INSTRUCTIONS TO FOLLOW
Write out in full every line of the material, starting with the line that contains "The height and width of the screenshot is (717, 1468)." and going on through the line that contains "coord(508,206)". In each of those lines, multiply every click-position coordinate by 1.5 and round to whole numbers with halves going up, leaving all other numbers as they are.

Stored entries:
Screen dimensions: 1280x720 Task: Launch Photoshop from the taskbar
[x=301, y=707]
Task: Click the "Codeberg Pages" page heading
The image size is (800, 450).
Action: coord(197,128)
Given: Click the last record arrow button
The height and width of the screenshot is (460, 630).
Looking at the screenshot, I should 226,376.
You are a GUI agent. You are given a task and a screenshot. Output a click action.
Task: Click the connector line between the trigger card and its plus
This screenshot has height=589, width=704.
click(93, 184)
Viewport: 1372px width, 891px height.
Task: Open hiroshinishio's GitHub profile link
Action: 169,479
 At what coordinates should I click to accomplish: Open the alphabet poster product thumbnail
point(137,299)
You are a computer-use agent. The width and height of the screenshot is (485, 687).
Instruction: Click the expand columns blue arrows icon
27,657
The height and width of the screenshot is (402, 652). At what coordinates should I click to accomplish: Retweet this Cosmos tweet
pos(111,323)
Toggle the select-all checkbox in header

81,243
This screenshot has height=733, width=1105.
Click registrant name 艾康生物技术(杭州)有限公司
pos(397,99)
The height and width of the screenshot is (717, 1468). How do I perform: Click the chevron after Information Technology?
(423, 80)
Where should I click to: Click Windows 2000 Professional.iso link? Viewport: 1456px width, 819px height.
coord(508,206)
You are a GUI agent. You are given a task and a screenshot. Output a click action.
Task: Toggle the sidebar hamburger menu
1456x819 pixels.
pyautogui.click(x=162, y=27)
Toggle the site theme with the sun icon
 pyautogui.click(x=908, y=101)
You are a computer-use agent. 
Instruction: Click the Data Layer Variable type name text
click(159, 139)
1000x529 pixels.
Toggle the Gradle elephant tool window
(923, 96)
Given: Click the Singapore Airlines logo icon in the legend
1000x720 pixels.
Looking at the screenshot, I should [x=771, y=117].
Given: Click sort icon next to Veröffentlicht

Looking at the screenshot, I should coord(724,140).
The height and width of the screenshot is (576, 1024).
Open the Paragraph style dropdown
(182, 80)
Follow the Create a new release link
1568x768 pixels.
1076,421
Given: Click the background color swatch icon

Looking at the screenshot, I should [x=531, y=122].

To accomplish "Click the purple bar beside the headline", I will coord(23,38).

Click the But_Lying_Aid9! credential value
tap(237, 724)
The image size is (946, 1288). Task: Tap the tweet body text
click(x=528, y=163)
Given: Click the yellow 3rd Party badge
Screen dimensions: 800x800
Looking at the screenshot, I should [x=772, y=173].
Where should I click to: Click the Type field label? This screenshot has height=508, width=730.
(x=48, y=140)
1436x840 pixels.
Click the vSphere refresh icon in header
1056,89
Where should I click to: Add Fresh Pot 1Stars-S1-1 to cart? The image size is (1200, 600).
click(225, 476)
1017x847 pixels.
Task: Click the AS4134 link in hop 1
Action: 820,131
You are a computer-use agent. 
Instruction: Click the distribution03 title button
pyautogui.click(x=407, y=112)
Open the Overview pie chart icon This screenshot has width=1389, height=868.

ANSWER BELOW
The height and width of the screenshot is (717, 1468). How do I perform: Click the chevron after Information Technology?
(635, 120)
Where should I click to: Click Windows 2000 Professional.iso link? Viewport: 1456px width, 819px height.
coord(762,309)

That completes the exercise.